Переходы футболистов из команды в команду, если окинуть взглядом обширное прошлое нашего футбола, в целом ряде случаев вели к добру. Напомню хотя бы, что вошедшие в историю как классические команды ЦДКА и московского «Динамо» послевоенных лет, вероятно, таковыми не стали бы, если бы в их ряды не вошли форварды Николаев и Карцев из «Локомотива», Г. Федотов и Бесков из «Металлурга», Дёмин из «Спартака», С. Соловьев из ленинградского «Динамо».
Правда, верно и то, что глубочайшим, нежным уважением пользуются люди, сохранившие верность одному клубу. Вполне понятное, трогательное, идиллическое чувство. Если иметь в виду членов федотовского Клуба, назову Блохина, Иванова, Стрельцова, Пайчадзе, Гогоберидзе, Симоняна, Ильина, Банишевского, Красницкого, Малофеева, В. Федотова, Кипиани. И все-таки язык не повернется объявить тех, кто однажды переменил команду, людьми подозрительными, с червоточинкой. Для этого надо быть злопамятным, ограниченным фанатиком, потерять ощущение реальности.

# # # #

Перепишите дословно весь приведенный выше текст о переходах футболистов из команды в команду.

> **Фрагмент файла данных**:
# # # #

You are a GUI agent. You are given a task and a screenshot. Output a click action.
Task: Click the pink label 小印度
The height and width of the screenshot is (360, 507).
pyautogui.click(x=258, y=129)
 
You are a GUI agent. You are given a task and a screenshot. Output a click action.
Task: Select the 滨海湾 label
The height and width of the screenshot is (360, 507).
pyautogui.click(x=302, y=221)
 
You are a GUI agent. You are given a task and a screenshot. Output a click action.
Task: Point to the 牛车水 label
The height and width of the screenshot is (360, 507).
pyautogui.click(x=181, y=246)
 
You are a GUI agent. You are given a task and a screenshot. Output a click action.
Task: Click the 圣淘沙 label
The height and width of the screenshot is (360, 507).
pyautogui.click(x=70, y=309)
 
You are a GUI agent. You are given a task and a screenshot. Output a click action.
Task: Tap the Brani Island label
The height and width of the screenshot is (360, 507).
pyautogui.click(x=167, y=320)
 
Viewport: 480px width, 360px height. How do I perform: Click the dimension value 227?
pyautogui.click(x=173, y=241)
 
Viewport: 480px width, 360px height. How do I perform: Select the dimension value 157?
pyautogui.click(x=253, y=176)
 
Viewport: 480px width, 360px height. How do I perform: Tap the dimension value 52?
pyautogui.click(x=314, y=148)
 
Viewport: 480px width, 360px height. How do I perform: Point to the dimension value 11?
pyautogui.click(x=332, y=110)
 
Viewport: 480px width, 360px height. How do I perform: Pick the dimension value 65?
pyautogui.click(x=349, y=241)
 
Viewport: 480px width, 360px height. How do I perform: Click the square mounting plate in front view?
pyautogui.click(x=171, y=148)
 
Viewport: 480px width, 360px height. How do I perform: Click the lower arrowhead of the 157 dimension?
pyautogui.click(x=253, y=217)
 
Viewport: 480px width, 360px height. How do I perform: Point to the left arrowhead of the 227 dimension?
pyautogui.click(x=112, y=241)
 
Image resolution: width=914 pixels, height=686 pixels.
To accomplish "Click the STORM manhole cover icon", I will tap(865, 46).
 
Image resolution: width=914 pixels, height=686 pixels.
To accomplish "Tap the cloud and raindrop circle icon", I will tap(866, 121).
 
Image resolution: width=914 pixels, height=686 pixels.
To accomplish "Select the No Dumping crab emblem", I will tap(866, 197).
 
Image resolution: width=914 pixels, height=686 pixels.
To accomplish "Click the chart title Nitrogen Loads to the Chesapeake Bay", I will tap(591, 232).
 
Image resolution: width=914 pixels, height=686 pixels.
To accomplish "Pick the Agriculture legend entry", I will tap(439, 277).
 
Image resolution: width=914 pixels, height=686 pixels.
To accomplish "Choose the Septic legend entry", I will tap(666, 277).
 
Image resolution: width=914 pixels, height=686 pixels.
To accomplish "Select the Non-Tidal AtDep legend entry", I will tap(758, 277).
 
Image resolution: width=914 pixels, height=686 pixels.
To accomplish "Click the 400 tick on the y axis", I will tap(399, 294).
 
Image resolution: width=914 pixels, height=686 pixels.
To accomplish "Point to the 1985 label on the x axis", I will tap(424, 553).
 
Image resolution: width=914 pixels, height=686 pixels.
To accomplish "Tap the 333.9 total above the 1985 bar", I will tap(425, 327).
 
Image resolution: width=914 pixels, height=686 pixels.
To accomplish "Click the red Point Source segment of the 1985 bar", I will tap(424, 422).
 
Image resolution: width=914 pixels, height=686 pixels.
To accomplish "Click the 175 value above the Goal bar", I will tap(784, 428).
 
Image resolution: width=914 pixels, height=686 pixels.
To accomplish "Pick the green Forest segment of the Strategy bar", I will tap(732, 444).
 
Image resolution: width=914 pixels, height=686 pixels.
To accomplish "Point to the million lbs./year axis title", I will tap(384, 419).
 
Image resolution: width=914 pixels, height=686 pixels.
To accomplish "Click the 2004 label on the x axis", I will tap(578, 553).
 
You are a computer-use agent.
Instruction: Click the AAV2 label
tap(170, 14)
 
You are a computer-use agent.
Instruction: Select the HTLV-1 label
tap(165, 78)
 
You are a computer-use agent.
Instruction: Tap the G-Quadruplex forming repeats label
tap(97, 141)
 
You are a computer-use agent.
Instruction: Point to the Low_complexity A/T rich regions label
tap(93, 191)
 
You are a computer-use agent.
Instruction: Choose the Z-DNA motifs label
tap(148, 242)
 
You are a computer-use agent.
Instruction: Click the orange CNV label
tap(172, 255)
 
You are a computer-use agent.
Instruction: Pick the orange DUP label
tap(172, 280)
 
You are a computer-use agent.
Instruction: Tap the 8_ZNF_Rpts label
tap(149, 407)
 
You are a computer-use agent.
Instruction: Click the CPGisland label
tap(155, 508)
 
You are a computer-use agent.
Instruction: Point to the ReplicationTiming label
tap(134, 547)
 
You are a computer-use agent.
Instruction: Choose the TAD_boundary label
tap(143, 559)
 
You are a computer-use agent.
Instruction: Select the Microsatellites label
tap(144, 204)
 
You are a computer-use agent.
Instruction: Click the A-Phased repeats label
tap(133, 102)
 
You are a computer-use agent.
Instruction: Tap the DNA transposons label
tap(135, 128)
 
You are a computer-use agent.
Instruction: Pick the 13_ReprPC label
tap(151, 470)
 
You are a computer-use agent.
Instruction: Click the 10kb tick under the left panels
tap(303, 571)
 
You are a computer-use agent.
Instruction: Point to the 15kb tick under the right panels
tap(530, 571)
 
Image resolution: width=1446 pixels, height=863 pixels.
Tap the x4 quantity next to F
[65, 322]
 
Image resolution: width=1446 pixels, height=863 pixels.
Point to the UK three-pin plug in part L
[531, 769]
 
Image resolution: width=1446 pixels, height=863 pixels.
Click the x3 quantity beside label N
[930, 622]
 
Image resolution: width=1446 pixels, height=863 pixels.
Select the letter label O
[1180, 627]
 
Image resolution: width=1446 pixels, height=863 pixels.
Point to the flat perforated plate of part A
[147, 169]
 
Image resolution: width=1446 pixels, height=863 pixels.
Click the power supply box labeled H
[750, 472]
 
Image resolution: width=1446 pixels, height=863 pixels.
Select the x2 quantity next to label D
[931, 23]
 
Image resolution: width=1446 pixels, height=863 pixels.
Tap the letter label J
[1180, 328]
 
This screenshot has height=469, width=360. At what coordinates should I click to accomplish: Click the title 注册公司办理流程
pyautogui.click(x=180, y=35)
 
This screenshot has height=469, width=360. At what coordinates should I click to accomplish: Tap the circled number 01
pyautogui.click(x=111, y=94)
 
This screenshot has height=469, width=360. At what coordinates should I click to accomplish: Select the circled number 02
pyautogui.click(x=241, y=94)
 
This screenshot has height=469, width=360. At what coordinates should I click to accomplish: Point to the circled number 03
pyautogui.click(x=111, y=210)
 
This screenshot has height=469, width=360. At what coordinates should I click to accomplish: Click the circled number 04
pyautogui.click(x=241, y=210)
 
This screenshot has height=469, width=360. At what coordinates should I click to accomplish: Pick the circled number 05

# # # #

> **Ответ на задание**:
Переходы футболистов из команды в команду, если окинуть взглядом обширное прошлое нашего футбола, в целом ряде случаев вели к добру. Напомню хотя бы, что вошедшие в историю как классические команды ЦДКА и московского «Динамо» послевоенных лет, вероятно, таковыми не стали бы, если бы в их ряды не вошли форварды Николаев и Карцев из «Локомотива», Г. Федотов и Бесков из «Металлурга», Дёмин из «Спартака», С. Соловьев из ленинградского «Динамо».
Правда, верно и то, что глубочайшим, нежным уважением пользуются люди, сохранившие верность одному клубу. Вполне понятное, трогательное, идиллическое чувство. Если иметь в виду членов федотовского Клуба, назову Блохина, Иванова, Стрельцова, Пайчадзе, Гогоберидзе, Симоняна, Ильина, Банишевского, Красницкого, Малофеева, В. Федотова, Кипиани. И все-таки язык не повернется объявить тех, кто однажды переменил команду, людьми подозрительными, с червоточинкой. Для этого надо быть злопамятным, ограниченным фанатиком, потерять ощущение реальности.